Personal information
- Full name: Ilya Sergeyevich Safronov
- Date of birth: 26 August 1998 (age 27)
- Place of birth: Yarovoye, Russia
- Height: 1.82 m (6 ft 0 in)
- Positions: Midfielder; forward;

Team information
- Current team: Chelyabinsk
- Number: 7

Senior career*
- Years: Team / Apps / (Gls)
- 2015–2016: Yakutiya Yakutsk / 0 / (0)
- 2016: Yakutiya-RSDYuFSh Neryungri
- 2017–2018: Sibir-M Novosibirsk
- 2018–2019: Sibir Novosibirsk / 8 / (1)
- 2018–2019: → Sibir-2 Novosibirsk / 14 / (2)
- 2019–2021: Novosibirsk / 38 / (5)
- 2021–2022: Olimp-Dolgoprudny / 28 / (2)
- 2022–2024: Rotor Volgograd / 51 / (14)
- 2024: Sochi / 13 / (0)
- 2024–2026: Rotor Volgograd / 40 / (9)
- 2026–: Chelyabinsk / 0 / (0)

= Ilya Safronov =

Russian footballer

Ilya Sergeyevich Safronov (Илья Сергеевич Сафронов; born 26 August 1998) is a Russian football player who plays for Chelyabinsk.

==Club career==
He made his debut in the Russian Professional Football League for Sibir-2 Novosibirsk on 7 August 2018 in a game against Sakhalin Yuzhno-Sakhalinsk.
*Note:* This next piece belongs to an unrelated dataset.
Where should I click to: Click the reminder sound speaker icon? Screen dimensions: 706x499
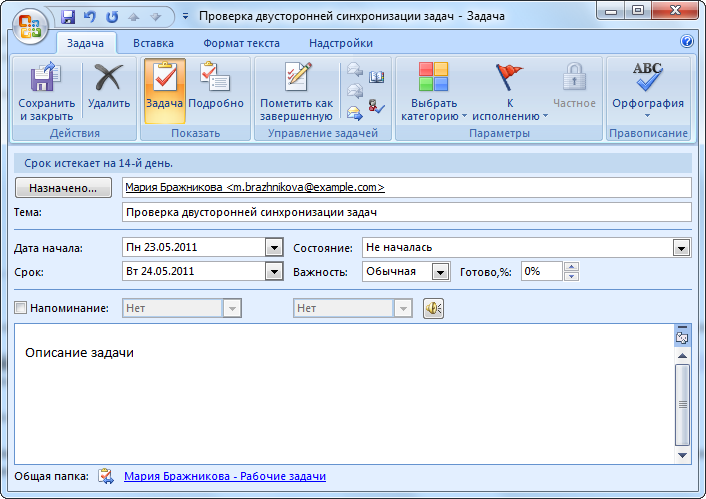433,309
He made his Russian Football National League debut for Sibir Novosibirsk on 3 March 2019 in a game against Tyumen.

On 16 June 2024, Safronov scored a hat-trick in Rotor Volgograd's 3–1 victory over Novosibirsk in the second leg of the Russian Second League promotion play-offs to secure Russian First League spot for Rotor.